▸ **Tarefa 1**:
Responda, com base no texto sobre o memorando da Troika, às perguntas seguintes:
(a) Que meta fixa o memorando para o défice público em 2013?
(b) Qual é o valor total do empréstimo previsto no acordo?
(c) Que percentagem das necessidades de financiamento a Troika garante a Portugal em 2013?
▸ **Tarefa 2**: Transcreva do texto sobre o memorando da Troika o trecho desde "O acordo prevê" até "maturidade a 10 anos?", inclusive.

▸ **Texto selecionado**:
Memorando da Troika: Haverá vida para além de 2013?

O memorando da Troika (FMI/BCE/EU) fixa metas para o défice público de 5.9% em 2011, 4,5% em 2012 e 3% em 2013 e perante este cenário prevê uma recessão de 2% em 2011 e 2% em 2012. Se o objectivo inicial de 4,6% para este ano se mantivesse, teríamos recessão de mais de 3% ou o défice ficaria perto dos 7% e só com medidas extraordinárias de cerca de 3800 milhões de euros, que não seria tarefa fácil, se alcançaria os 4.6%. A Troika demonstrou, após verificar as contas portuguesas, que o objectivo inicial de 4,6% não era exequível…

O acordo prevê um empréstimo de 78 mil milhões de euros. Um montante de 54 mil milhões para suprir as necessidades de financiamento a 100% em 2011, 80% em 2012 e 20% em 2013. Para compensar as necessidades bancárias, 12 mil milhões. O remanescente, 12 mil milhões, para colmatar défices. Em 2013, ainda fragilizados pela recessão, a Troika só garante a Portugal 20% das necessidades de financiamento. Será possível conseguir financiamento nos mercados financeiros internacionais, a taxas inferiores a 5% para emissões de obrigações com maturidade a 10 anos?

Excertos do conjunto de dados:

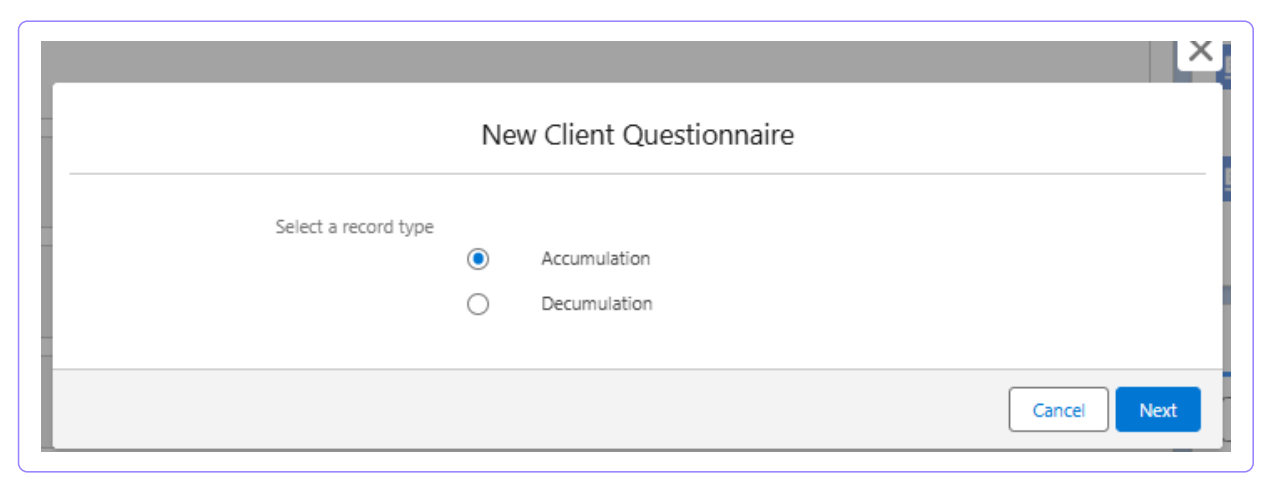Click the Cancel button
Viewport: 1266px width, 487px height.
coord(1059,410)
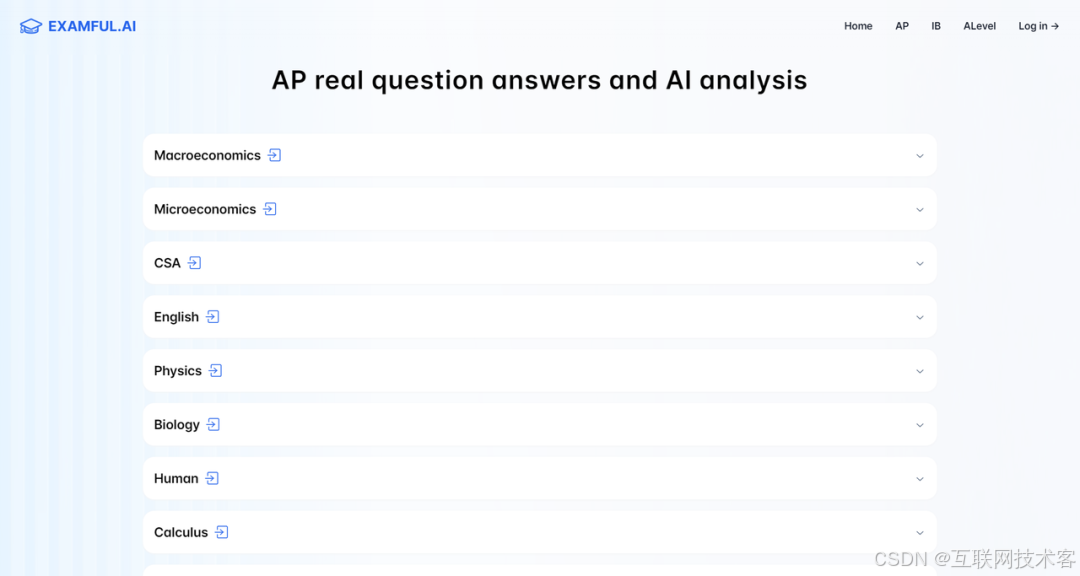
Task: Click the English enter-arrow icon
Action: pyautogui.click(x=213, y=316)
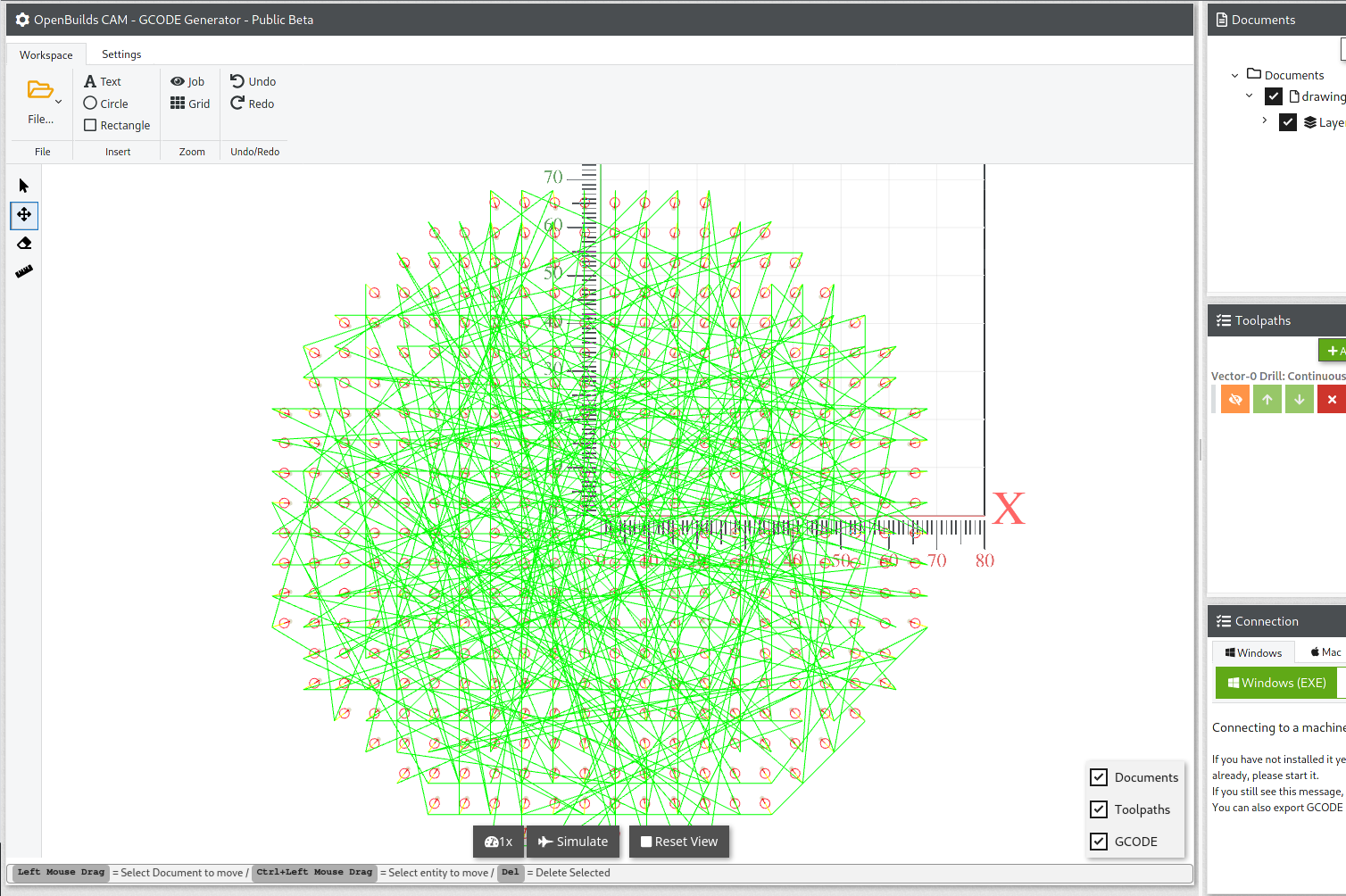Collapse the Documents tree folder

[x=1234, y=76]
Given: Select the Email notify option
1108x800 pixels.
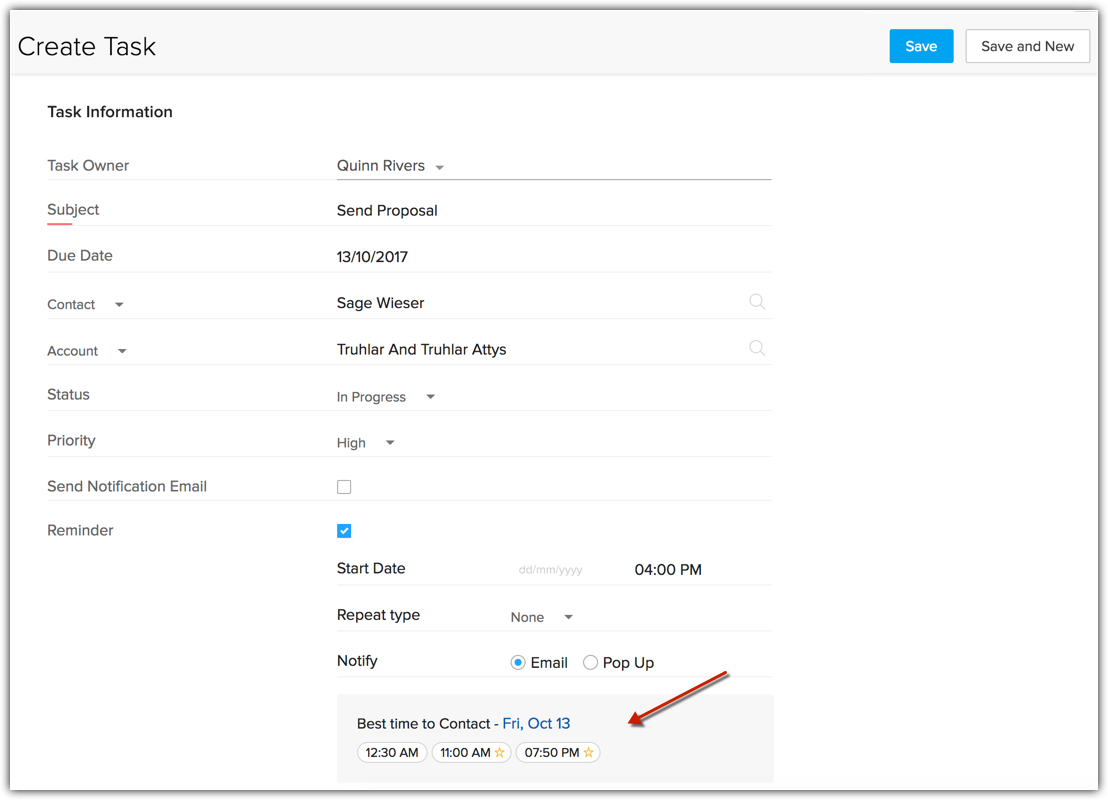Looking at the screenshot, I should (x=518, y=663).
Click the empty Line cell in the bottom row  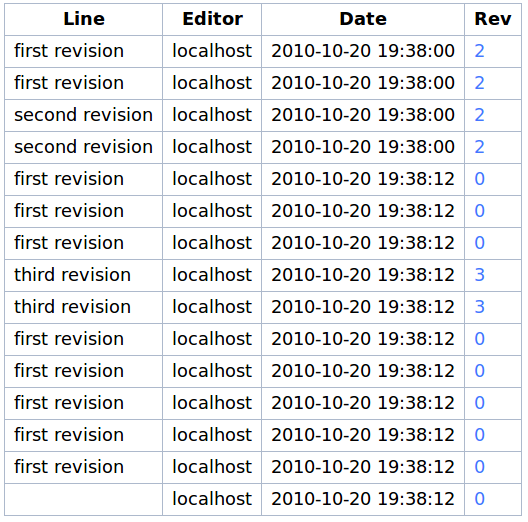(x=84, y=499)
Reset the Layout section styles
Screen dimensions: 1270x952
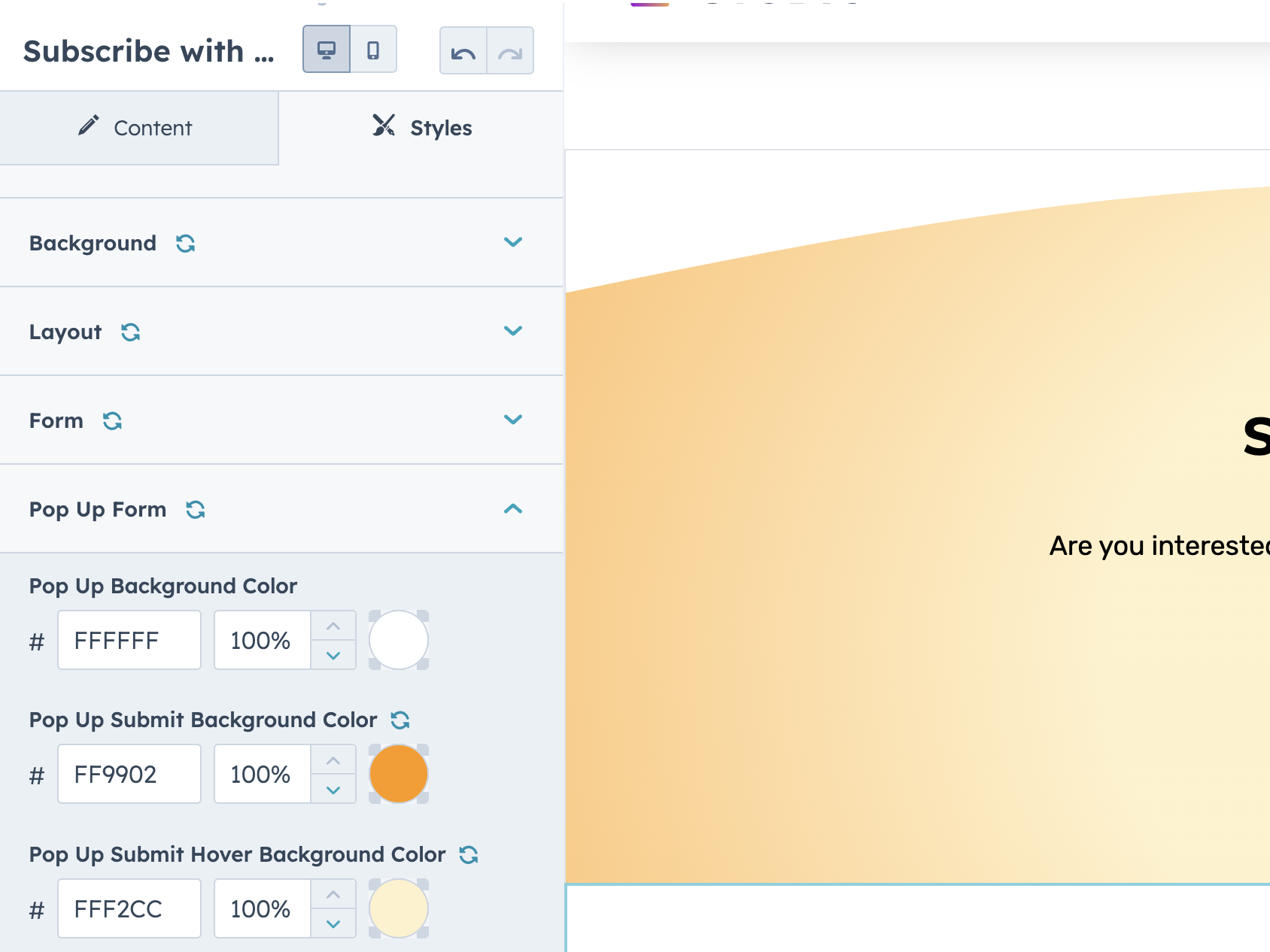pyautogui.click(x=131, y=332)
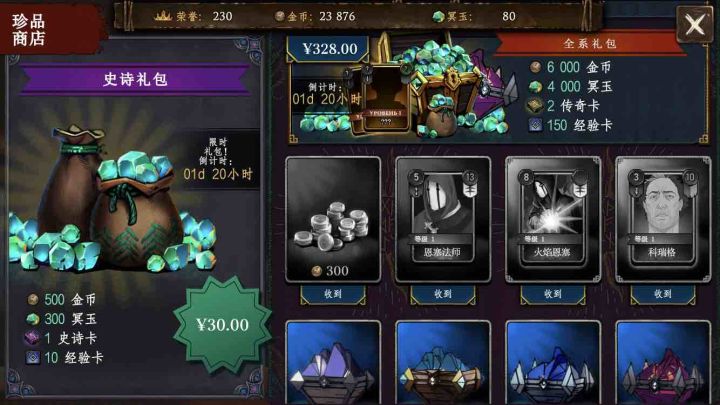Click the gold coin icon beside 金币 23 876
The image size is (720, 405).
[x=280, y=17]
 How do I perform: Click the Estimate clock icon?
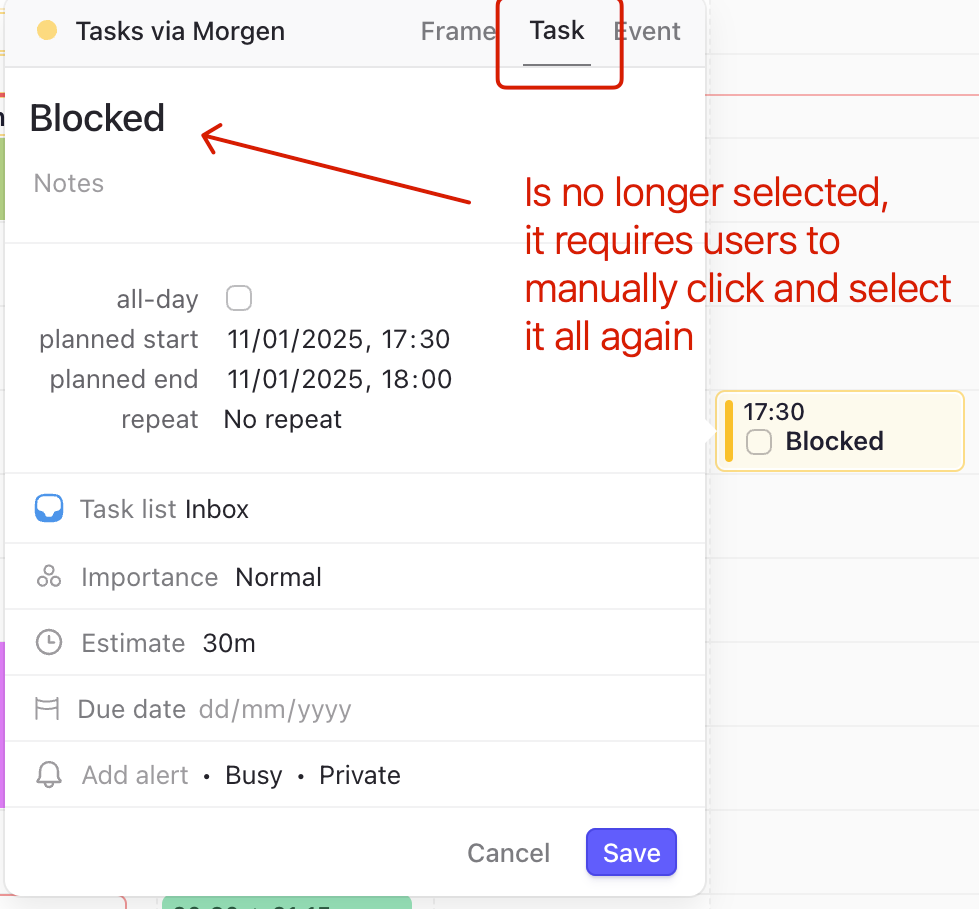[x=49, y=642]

▸ **Resolução 1**:
(a) 3%.
(b) 78 mil milhões de euros.
(c) 20%.

▸ **Resolução 2**:
O acordo prevê um empréstimo de 78 mil milhões de euros. Um montante de 54 mil milhões para suprir as necessidades de financiamento a 100% em 2011, 80% em 2012 e 20% em 2013. Para compensar as necessidades bancárias, 12 mil milhões. O remanescente, 12 mil milhões, para colmatar défices. Em 2013, ainda fragilizados pela recessão, a Troika só garante a Portugal 20% das necessidades de financiamento. Será possível conseguir financiamento nos mercados financeiros internacionais, a taxas inferiores a 5% para emissões de obrigações com maturidade a 10 anos?